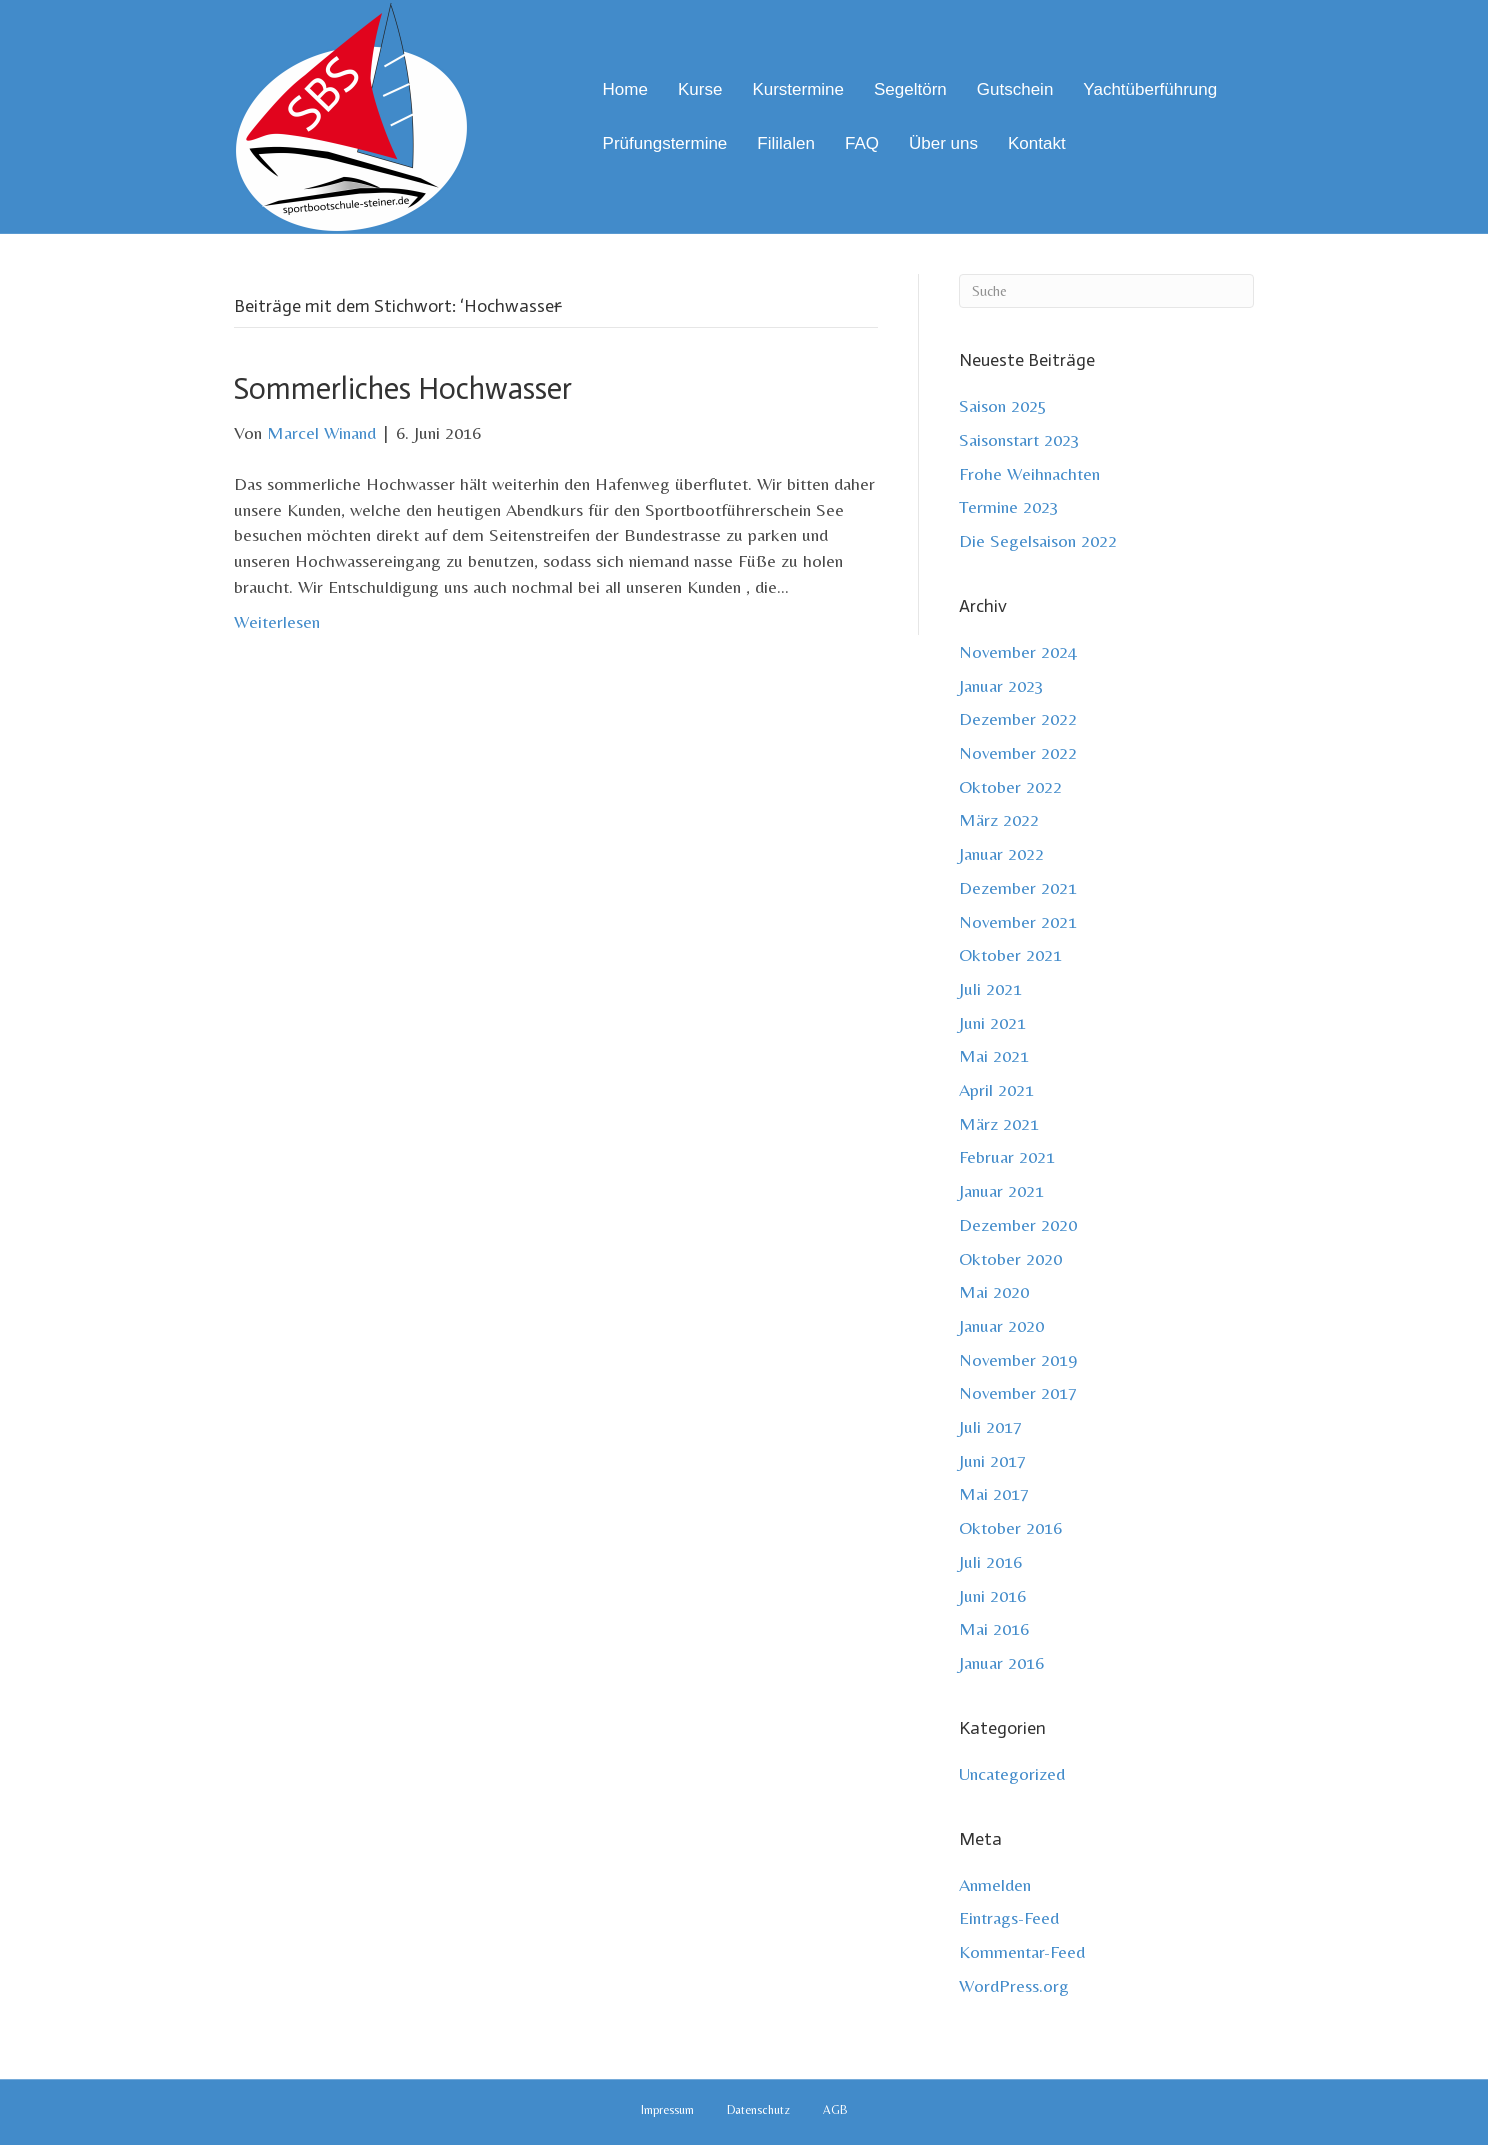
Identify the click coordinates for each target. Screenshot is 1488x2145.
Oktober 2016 (1010, 1527)
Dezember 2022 (1018, 718)
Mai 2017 (994, 1493)
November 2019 (1018, 1359)
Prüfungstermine (665, 143)
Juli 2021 (990, 988)
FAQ (862, 143)
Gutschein (1015, 89)
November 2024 (1018, 651)
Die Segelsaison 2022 (1038, 540)
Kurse (700, 89)
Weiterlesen (277, 621)
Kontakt (1037, 143)
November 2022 (1018, 752)
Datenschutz (758, 2110)
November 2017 (1018, 1392)
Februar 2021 (1007, 1156)
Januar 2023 (1001, 685)
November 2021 (1018, 921)
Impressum (667, 2110)
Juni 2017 (992, 1460)
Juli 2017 (990, 1426)
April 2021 (996, 1089)
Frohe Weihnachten (1029, 473)
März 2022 (999, 819)
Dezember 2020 (1018, 1224)
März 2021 (999, 1123)
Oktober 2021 (1010, 954)
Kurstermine (798, 89)
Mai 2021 (994, 1055)
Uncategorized (1012, 1773)
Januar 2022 (1001, 853)
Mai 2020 (994, 1291)
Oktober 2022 (1010, 786)
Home (625, 89)
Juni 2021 (992, 1022)
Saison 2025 (1003, 405)
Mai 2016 (994, 1628)
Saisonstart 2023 (1019, 439)
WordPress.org (1014, 1985)
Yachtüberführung (1150, 89)
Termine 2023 (1009, 506)
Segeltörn (910, 89)
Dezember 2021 (1018, 887)
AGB (835, 2110)
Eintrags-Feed (1009, 1917)
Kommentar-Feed (1022, 1951)
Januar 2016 (1001, 1662)
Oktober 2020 (1010, 1258)
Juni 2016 (992, 1595)
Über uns (943, 143)
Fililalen (786, 143)
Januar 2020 (1001, 1325)
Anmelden (995, 1884)
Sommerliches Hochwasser (403, 389)
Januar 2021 (1001, 1190)
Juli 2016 (990, 1561)
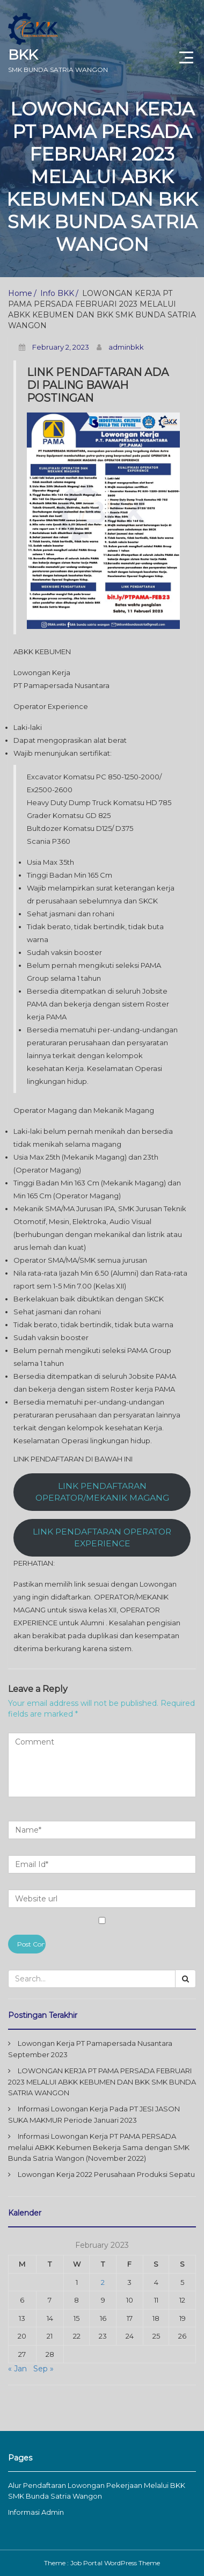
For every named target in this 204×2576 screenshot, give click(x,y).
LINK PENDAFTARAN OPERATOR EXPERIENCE (102, 1537)
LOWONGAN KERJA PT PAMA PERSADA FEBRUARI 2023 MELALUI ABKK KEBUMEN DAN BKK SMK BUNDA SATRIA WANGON (102, 2081)
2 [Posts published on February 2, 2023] (103, 2282)
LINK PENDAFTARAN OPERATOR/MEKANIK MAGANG (102, 1492)
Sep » (43, 2369)
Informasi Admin (36, 2512)
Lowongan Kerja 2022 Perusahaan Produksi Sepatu (106, 2174)
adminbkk (126, 347)
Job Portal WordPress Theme (115, 2563)
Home (20, 293)
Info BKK (57, 293)
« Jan (17, 2369)
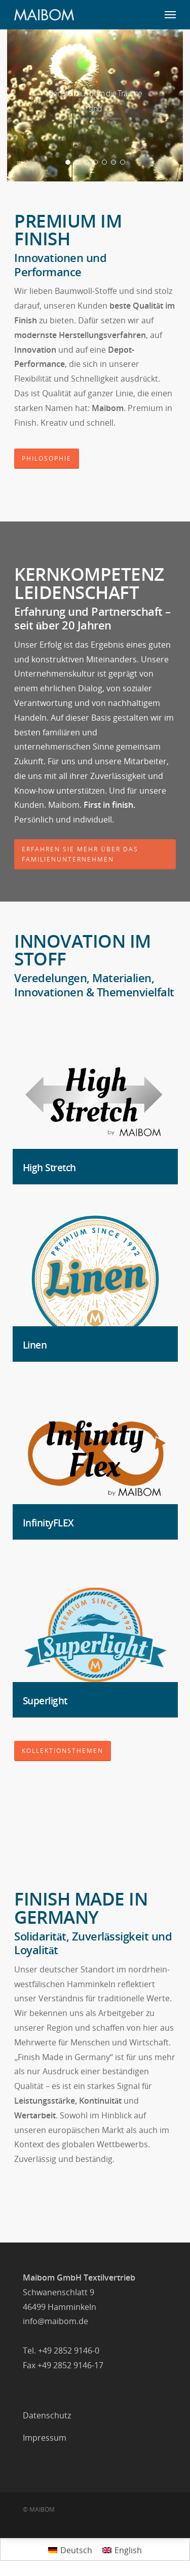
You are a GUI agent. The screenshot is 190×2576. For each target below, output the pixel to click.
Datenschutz (47, 2415)
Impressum (44, 2437)
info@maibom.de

-=-=-=-=-

— EXERCISE INSTRUCTIONS —
Starting with the first line of the entries above and going on through the line with "Impressum (44, 2437)", rewrite those lines as a numbered list. Skip any blank lines and leave the pictures out.

— FINISHED ANSWER —
1. Identify the click coordinates for each target. Screenshot is 1488x2145.
2. Oktober 2016 (1010, 1527)
3. Dezember 2022 (1018, 718)
4. Mai 2017 (994, 1493)
5. November 2019 (1018, 1359)
6. Prüfungstermine (665, 143)
7. Juli 2021 (990, 988)
8. FAQ (862, 143)
9. Gutschein (1015, 89)
10. November 2024 (1018, 651)
11. Die Segelsaison 2022 (1038, 540)
12. Kurse (700, 89)
13. Weiterlesen (277, 621)
14. Kontakt (1037, 143)
15. November 2022 (1018, 752)
16. Datenschutz (758, 2110)
17. November 2017 (1018, 1392)
18. Februar 2021 (1007, 1156)
19. Januar 2023 (1001, 685)
20. November 2021 (1018, 921)
21. Impressum (667, 2110)
22. Juni 2017 (992, 1460)
23. Juli 2017 (990, 1426)
24. April 2021 (996, 1089)
25. Frohe Weihnachten (1029, 473)
26. März 2022 (999, 819)
27. Dezember 2020 (1018, 1224)
28. März 2021 (999, 1123)
29. Oktober 2021 (1010, 954)
30. Kurstermine (798, 89)
31. Mai 2021 (994, 1055)
32. Uncategorized (1012, 1773)
33. Januar 2022 (1001, 853)
34. Mai 2020 (994, 1291)
35. Oktober 2022 (1010, 786)
36. Home (625, 89)
37. Juni 2021 (992, 1022)
38. Saison 2025 (1003, 405)
39. Mai 2016 (994, 1628)
40. Saisonstart 2023 (1019, 439)
41. WordPress.org (1014, 1985)
42. Yachtüberführung (1150, 89)
43. Termine 2023 (1009, 506)
44. Segeltörn (910, 89)
45. Dezember 2021 (1018, 887)
46. AGB (835, 2110)
47. Eintrags-Feed (1009, 1917)
48. Kommentar-Feed (1022, 1951)
49. Januar 2016 (1001, 1662)
50. Oktober 2020 (1010, 1258)
51. Juni 2016 (992, 1595)
52. Über uns (943, 143)
53. Fililalen (786, 143)
54. Januar 2020 (1001, 1325)
55. Anmelden (995, 1884)
56. Sommerliches Hochwasser (403, 389)
57. Januar 2021 (1001, 1190)
58. Juli 2016 (990, 1561)
59. For every named target in this 204×2576 screenshot, give click(x,y).
60. LINK PENDAFTARAN OPERATOR EXPERIENCE (102, 1537)
61. LOWONGAN KERJA PT PAMA PERSADA FEBRUARI 2023 MELALUI ABKK KEBUMEN DAN BKK SMK BUNDA SATRIA WANGON (102, 2081)
62. 2 [Posts published on February 2, 2023] (103, 2282)
63. LINK PENDAFTARAN OPERATOR/MEKANIK MAGANG (102, 1492)
64. Sep » (43, 2369)
65. Informasi Admin (36, 2512)
66. Lowongan Kerja 2022 Perusahaan Produksi Sepatu (106, 2174)
67. adminbkk (126, 347)
68. Job Portal WordPress Theme (115, 2563)
69. Home (20, 293)
70. Info BKK (57, 293)
71. « Jan (17, 2369)
72. You are a GUI agent. The screenshot is 190×2576. For each target below, output the pixel to click.
73. Datenschutz (47, 2415)
74. Impressum (44, 2437)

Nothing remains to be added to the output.